Your instructions » Whenever the word "dialog" appears in a line of the data below, copy that line.

>>>>

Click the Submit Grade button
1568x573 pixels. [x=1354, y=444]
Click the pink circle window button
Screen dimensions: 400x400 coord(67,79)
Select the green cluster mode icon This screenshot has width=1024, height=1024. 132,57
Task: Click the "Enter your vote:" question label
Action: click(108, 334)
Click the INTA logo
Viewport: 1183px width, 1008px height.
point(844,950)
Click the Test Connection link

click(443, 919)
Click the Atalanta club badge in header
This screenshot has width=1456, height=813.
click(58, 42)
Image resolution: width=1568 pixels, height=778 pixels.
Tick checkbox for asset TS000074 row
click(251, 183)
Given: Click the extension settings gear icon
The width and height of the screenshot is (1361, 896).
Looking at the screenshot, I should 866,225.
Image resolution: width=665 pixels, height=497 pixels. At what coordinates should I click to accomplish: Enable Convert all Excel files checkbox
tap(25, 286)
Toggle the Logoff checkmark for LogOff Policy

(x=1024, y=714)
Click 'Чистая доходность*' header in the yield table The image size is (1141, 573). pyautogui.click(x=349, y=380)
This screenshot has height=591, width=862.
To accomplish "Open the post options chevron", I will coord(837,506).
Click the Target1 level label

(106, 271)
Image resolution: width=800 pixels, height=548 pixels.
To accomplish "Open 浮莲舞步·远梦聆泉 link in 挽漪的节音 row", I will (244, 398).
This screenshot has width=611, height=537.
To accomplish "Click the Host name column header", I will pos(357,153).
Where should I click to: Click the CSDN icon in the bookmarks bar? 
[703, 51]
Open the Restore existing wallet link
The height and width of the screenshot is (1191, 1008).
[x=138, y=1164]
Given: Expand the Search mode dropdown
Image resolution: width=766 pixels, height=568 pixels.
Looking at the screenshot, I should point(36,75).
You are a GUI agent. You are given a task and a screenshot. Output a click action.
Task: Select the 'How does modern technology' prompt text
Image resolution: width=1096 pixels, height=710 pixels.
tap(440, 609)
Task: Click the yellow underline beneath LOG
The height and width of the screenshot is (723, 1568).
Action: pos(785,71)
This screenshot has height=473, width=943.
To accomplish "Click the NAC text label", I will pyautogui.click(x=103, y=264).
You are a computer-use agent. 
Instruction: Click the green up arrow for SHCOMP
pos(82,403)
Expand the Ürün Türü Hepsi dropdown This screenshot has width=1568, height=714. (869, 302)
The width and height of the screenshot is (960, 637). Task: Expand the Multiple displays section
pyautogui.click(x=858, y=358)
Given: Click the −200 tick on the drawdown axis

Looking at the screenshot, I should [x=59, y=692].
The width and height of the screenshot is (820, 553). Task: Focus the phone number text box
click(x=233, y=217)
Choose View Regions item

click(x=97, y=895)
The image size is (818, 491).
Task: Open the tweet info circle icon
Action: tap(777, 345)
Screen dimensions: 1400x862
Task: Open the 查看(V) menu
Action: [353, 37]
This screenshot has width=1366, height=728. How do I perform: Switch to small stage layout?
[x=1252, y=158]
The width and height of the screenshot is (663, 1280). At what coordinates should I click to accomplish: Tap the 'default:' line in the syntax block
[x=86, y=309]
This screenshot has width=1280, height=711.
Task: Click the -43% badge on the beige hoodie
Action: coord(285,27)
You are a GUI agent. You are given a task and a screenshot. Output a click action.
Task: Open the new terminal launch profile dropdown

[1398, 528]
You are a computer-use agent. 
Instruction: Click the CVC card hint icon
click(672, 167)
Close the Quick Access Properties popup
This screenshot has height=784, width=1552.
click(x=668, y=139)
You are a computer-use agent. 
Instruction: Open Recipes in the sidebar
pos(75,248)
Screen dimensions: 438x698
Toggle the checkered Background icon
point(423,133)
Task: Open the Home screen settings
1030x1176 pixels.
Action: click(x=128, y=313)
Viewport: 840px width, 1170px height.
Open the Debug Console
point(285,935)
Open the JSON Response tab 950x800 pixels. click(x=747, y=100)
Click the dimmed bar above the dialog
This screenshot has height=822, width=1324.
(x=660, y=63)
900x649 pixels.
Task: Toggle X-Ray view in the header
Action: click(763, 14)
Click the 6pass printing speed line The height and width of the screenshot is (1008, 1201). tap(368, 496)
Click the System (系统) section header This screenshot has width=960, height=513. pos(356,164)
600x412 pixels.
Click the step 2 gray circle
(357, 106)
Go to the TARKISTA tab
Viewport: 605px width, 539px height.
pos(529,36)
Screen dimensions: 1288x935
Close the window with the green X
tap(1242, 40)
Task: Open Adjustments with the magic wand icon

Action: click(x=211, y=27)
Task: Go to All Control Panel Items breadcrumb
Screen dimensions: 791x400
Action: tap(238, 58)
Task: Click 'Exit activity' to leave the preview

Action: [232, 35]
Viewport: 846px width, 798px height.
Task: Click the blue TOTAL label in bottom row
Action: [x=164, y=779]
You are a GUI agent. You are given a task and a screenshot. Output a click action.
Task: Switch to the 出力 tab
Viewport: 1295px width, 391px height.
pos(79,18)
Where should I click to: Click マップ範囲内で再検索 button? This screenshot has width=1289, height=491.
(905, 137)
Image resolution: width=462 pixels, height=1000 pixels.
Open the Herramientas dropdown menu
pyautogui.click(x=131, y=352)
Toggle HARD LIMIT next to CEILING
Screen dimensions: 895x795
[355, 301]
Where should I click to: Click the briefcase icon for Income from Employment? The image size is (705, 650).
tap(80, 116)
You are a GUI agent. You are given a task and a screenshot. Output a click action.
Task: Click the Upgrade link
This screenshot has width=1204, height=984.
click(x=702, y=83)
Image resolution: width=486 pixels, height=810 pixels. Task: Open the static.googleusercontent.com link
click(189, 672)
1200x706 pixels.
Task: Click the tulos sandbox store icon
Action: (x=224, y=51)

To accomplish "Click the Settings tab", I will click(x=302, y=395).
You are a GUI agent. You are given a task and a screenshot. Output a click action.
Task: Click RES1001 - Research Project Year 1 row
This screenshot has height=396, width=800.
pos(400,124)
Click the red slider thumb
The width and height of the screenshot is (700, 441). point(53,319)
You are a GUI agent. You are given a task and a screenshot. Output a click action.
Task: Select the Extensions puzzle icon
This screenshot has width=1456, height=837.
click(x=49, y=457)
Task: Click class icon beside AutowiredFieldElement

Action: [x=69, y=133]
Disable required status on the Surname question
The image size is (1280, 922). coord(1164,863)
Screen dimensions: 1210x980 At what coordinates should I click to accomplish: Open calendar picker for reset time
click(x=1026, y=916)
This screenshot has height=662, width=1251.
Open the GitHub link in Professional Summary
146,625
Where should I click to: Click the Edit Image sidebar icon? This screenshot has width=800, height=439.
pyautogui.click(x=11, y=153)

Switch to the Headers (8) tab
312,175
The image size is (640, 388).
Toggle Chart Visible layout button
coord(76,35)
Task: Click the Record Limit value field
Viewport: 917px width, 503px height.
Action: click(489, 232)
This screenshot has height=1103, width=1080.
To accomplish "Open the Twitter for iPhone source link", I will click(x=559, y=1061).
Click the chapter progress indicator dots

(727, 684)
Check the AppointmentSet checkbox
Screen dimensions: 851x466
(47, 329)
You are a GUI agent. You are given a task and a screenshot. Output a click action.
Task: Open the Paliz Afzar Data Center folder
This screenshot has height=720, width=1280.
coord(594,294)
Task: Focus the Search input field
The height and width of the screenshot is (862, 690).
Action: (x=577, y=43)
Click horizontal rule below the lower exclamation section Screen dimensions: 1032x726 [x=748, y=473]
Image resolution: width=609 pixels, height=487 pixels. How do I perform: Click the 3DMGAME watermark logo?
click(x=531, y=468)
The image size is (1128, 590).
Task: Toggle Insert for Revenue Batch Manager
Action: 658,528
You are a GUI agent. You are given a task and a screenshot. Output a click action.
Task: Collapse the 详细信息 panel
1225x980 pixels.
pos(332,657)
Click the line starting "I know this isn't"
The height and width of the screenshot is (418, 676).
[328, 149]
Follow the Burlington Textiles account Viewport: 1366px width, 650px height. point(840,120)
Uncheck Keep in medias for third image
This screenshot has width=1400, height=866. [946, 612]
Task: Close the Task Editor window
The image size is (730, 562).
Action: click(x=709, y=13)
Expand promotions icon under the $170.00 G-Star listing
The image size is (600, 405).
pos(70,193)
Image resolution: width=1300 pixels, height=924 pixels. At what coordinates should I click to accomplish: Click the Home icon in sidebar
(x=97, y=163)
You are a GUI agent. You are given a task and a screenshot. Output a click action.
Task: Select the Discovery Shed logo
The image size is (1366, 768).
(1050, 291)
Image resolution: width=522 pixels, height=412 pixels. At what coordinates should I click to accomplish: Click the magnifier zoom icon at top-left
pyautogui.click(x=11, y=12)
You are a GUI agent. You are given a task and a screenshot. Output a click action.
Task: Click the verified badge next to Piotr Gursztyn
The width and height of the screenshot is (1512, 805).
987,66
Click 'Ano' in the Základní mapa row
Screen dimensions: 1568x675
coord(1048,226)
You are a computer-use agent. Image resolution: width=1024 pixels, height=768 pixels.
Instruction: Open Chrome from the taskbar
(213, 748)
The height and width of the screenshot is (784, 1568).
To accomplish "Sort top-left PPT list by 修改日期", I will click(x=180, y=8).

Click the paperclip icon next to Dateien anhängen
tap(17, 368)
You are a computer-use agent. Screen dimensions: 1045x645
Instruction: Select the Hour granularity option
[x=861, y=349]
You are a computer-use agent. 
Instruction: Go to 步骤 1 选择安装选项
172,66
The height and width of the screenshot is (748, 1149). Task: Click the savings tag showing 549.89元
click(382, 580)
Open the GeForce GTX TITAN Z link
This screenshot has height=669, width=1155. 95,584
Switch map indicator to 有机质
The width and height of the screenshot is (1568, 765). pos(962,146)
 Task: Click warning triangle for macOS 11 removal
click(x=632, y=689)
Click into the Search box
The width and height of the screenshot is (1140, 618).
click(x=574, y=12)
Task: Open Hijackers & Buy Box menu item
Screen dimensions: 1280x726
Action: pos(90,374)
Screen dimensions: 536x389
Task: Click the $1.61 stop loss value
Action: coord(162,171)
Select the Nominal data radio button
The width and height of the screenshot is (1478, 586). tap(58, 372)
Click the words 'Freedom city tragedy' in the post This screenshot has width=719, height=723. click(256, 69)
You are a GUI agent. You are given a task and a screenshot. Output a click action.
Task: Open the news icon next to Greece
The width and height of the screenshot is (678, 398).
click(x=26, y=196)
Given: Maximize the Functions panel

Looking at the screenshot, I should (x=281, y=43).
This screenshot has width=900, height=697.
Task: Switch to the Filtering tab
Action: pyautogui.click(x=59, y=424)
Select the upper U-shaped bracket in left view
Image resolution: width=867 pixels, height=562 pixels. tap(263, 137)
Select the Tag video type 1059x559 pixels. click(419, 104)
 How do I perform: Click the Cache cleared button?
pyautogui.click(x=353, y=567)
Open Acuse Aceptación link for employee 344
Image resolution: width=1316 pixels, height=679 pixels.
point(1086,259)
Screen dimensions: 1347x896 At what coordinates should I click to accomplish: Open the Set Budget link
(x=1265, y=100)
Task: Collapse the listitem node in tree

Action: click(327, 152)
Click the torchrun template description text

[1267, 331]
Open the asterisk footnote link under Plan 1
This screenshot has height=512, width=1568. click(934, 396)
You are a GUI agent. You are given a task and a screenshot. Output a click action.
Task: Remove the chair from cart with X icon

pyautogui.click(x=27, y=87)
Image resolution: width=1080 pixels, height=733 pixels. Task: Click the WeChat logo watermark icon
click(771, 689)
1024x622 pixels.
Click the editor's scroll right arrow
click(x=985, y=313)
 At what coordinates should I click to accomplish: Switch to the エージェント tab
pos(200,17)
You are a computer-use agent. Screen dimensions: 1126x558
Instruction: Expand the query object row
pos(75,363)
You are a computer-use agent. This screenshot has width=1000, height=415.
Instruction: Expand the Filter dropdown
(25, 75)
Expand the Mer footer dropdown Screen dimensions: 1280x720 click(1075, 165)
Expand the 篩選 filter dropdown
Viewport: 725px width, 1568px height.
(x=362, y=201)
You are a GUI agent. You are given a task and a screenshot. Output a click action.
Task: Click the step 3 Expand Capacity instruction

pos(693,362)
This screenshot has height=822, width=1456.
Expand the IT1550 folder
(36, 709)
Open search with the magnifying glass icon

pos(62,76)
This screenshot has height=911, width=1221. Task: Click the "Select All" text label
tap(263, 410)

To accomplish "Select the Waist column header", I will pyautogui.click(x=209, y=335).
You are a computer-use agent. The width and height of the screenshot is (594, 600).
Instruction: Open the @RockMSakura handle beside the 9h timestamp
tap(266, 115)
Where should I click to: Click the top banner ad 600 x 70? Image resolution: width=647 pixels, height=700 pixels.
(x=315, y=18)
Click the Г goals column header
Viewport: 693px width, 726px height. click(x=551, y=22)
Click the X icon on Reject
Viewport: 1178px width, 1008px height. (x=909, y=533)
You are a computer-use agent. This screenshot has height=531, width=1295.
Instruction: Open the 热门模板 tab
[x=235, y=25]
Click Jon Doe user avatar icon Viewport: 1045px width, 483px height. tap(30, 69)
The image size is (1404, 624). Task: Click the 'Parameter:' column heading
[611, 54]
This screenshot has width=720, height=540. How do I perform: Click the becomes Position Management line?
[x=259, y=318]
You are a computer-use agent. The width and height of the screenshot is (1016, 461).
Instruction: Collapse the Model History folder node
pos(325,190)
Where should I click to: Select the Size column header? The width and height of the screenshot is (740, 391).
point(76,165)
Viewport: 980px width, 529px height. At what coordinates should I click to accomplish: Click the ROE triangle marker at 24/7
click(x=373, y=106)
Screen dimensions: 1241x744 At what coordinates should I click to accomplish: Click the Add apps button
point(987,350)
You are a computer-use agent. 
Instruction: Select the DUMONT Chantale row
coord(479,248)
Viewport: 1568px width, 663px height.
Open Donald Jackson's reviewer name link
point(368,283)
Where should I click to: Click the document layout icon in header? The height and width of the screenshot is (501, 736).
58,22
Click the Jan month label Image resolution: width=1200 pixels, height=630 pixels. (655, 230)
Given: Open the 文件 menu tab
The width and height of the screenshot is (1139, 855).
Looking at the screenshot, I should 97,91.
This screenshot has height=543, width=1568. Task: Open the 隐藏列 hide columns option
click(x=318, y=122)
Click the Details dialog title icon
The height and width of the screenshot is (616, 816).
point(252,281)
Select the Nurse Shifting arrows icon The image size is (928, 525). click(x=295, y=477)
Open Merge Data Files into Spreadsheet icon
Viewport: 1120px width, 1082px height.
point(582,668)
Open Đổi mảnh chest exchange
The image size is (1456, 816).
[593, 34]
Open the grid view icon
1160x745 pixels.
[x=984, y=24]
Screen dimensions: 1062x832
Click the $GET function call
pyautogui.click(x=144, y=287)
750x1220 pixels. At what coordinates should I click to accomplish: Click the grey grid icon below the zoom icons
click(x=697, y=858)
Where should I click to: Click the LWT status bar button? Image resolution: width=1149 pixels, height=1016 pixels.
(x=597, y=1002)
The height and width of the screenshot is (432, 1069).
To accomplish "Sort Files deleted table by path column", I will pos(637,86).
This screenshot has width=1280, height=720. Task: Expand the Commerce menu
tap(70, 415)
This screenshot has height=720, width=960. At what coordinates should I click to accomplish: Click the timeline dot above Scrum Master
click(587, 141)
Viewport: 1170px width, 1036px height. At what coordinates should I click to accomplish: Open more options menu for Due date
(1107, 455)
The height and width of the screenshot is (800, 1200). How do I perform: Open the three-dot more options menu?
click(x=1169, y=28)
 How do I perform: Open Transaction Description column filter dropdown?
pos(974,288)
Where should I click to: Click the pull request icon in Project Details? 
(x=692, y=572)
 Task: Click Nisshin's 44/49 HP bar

<<<<

Response box »
Click the dimmed bar above the dialog
Click the Details dialog title icon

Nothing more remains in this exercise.